En ese marco se entiende que Ursula von der Leyen y Antonio Costa aprovecharon la cumbre en Beijing para solicitar a las autoridades chinas que intercedan ante Moscú en la guerra de Ucrania, apelando a su cercanía diplomática con Moscú. Sin embargo, ese gesto contrastó con el silencio vergonzante que mantuvieron frente a la situación en Medio Oriente, donde la ofensiva israelí sobre Gaza -con respaldo explícito de Washington- ha generado estupor en los pueblos del mundo por su carácter abiertamente genocida. La doble vara moral de la dirigencia europea no solo debilita su legitimidad internacional, sino que confirma su pérdida de autonomía estratégica: pide a China lo que no se atreve a exigir a Estados Unidos.
China, por su parte, continúa utilizando su control casi monopólico sobre la cadena de producción y refinado de tierras raras y litio como una palanca estratégica. Entre el 60 y el 90% del procesamiento mundial de estos materiales -según el tipo- depende de la República Popular. Esta ventaja le permite condicionar exportaciones, imponer licencias y negociar desde una posición de fuerza. A Europa le cuesta cada vez más acceder a estos insumos, claves para sostener su industria tecnológica, automotriz y energética.
Frente a este escenario, la reciente cumbre UE-China podría leerse como el último intento europeo de recuperar protagonismo. Pero más allá de los gestos diplomáticos, el continente aparece atrapado. No lidera ni regula: adapta. Sus industrias dependen de China; su seguridad, de Estados Unidos. Y su capacidad de negociación se ve doblemente condicionada por esta estructura de dependencia cruzada.
Con más de medio siglo de historia, las relaciones entre China y la UE habían evolucionado desde unos contactos iniciales tentativos hasta convertirse en una de las asociaciones bilaterales más influyentes del mundo. El comercio anual pasó de apenas 2.400 millones de dólares en 1975 a 785.000 millones en 2024, siendo China el mayor socio comercial del bloque desde el año 2020. Además, la red ferroviaria euroasiática ya conecta 229 ciudades de 26 países europeos con centros industriales chinos. Es un vínculo económico profundo, construido en décadas.
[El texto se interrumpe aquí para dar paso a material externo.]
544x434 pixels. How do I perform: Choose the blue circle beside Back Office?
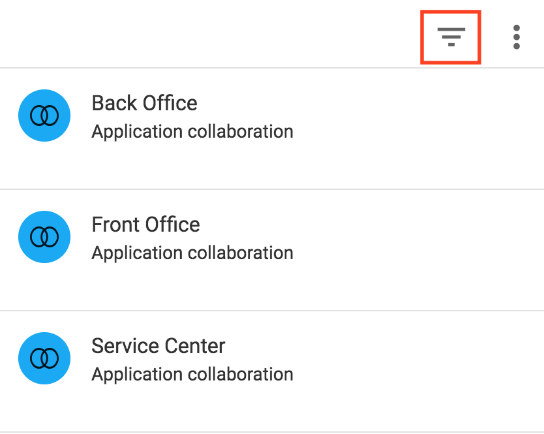pos(44,116)
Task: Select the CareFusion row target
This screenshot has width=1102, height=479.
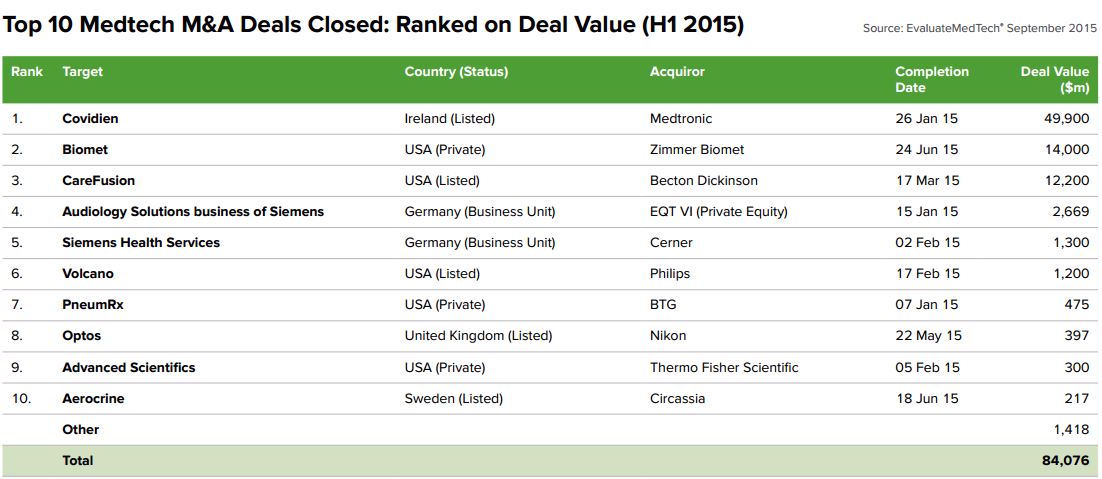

Pero hoy, la geopolítica pesa más que las cifras.
Allí, Alemania, Francia, Italia, España y Polonia, los países más grandes de la Unión, no comparten una única visión del vínculo con China. Mientras Alemania mantiene inversiones millonarias en el mercado asiático, Francia presiona por más proteccionismo y los países del este, con Polonia como actor relevante y con Rusia como su principal preocupación, alinean sus prioridades geopolíticas con Washington.
Europa enfrenta un dilema estructural: seguir anclada a una alianza atlántica cada vez más exigente o ensayar una soberanía real en un mundo fragmentado. La cumbre de Pekín mostró que, hasta ahora, la opción es la primera. La subordinación es evidente. En un escenario dominado por el enfrentamiento del G2, Europa ha dejado de ser actor para convertirse en terreno de disputa.